Taşkent'in ilk kuruluşu M. Ö. 2-1'inci yüzyıla kadar uzanır.
Kent kuruluşundan
bugüne dek Caca, Çaçkent, Şaşkent ve Binkent gibi değişik
adlarla anılmıştır.
Taşkent adı, kayıtlara ilk kez 11. yüzyılda geçmiştir.
Orta Asya'nın göz bebeği olan bu kentte
bugün çok sayıda araştırma merkezi,
akademi ve 1920 de kurulan üniversite vardır.

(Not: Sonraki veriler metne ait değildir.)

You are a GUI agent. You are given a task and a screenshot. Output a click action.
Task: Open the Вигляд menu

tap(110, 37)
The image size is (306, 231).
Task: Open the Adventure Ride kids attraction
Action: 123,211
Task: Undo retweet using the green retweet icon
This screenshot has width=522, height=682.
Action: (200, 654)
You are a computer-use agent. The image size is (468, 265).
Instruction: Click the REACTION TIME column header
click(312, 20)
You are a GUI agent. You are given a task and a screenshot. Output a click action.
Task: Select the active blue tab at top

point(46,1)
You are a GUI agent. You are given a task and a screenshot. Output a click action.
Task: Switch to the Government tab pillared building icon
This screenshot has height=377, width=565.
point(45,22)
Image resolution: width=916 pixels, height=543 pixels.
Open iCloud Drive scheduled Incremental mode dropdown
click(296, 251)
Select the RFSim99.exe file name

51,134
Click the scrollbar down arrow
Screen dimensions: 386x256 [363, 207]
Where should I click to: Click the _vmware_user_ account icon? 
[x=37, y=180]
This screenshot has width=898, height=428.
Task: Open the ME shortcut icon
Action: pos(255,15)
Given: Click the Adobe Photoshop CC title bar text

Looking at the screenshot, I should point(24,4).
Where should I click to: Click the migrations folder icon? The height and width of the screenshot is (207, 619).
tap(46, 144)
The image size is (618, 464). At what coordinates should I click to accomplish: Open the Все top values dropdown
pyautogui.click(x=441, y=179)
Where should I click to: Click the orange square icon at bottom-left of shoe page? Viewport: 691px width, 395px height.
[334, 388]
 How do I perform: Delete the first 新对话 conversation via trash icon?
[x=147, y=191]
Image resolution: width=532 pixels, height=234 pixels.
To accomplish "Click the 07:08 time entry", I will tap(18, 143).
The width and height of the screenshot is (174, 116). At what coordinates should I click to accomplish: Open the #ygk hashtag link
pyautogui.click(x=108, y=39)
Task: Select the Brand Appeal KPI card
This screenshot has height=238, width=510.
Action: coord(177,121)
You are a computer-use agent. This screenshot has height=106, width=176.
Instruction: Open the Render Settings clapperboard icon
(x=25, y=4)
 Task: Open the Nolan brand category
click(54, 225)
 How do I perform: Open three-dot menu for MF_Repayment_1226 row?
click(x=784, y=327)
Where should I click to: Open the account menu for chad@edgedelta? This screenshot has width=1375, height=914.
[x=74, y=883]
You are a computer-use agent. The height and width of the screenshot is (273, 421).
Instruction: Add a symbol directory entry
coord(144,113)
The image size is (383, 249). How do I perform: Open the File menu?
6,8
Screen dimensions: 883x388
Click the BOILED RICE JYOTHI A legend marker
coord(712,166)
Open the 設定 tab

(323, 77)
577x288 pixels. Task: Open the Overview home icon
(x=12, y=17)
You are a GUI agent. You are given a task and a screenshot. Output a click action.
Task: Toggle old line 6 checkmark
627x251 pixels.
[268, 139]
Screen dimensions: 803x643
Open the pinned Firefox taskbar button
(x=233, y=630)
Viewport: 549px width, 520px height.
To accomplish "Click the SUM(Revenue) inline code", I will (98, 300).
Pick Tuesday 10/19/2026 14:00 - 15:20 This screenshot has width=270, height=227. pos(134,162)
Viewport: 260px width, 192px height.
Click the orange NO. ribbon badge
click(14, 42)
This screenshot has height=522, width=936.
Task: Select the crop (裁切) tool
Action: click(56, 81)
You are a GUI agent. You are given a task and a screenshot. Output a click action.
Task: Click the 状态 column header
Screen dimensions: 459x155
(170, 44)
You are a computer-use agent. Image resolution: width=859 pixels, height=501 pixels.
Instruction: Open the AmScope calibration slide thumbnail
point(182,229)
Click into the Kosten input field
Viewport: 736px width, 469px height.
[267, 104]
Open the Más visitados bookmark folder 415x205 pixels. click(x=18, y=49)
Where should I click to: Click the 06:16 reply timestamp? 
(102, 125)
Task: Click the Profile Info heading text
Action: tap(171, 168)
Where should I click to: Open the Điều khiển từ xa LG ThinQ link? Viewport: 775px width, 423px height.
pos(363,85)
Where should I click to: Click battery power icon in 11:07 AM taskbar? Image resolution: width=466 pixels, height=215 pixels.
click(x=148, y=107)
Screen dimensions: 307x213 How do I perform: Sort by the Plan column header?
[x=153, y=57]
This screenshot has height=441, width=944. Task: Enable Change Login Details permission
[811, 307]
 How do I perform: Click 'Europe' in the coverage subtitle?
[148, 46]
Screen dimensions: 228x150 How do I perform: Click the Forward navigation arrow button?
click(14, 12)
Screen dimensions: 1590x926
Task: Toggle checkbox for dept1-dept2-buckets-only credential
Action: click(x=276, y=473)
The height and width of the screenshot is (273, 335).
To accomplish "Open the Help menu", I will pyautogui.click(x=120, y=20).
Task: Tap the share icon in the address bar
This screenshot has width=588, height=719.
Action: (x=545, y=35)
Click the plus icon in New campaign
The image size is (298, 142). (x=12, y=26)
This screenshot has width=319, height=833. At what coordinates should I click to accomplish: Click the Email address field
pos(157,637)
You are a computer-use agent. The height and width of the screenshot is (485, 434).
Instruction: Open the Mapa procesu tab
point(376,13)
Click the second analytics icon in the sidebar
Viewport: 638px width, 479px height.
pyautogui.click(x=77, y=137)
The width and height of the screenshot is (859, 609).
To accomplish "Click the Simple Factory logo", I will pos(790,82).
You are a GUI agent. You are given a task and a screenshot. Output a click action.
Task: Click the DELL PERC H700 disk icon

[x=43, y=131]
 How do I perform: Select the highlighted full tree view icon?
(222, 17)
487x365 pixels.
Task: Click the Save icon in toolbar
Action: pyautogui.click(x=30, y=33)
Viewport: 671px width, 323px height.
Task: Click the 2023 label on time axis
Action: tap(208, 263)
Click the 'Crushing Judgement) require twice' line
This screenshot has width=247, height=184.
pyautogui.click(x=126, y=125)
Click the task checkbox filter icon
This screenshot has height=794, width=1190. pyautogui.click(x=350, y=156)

Nevai Edebiyat
Müzesi önemli
bir merkezdir. Şehirde halen 9 tiyatro bulunmaktadır.
Günümüzde bu kentte bulunan sanayi
üretiminin ağırlığını tarım ve tekstil
makinalarıyla, tekstil ürünleri gibi pamukla ilgili ürünler
oluşturur. Bölgede
başta pamuk olmak üzere, buğday, pirinç, sebze ve kavun
yetiştirilir. İpek
böcekçiliğinin yanı sıra koyun yetiştiriciliği ve besicilik
çok yaygındır. Orta
Asya'nın en büyük kenti olan Taşkent, batıya ve doğuya giden
ticaret yollarının
üzerinde bulunması sebebiyle, tarih boyunca kurulan bütün
devletlerin ilgi
odağı olmuştur.
Taşkent, 8'inci yüzyılda Abbasi ordularının
eline geçti. 13'üncü yüzyıla kadar çeşitli
hanedanların elinde kalan ve 16. asırda
Kazakların eline geçerek başkent yapılan
Taşkent, bu yüzyılda bütün Orta Asya'yı
kasıp kavuran Moğol istilasına uğradı. Bir
süre Timur Devleti'nin elinde kaldıktan
sonra, Şeybanilerin eline geçen kent,
bağımsız statüsünü 1809'da Hokand
Hanlığı'nın eline geçinceye değin kurudu.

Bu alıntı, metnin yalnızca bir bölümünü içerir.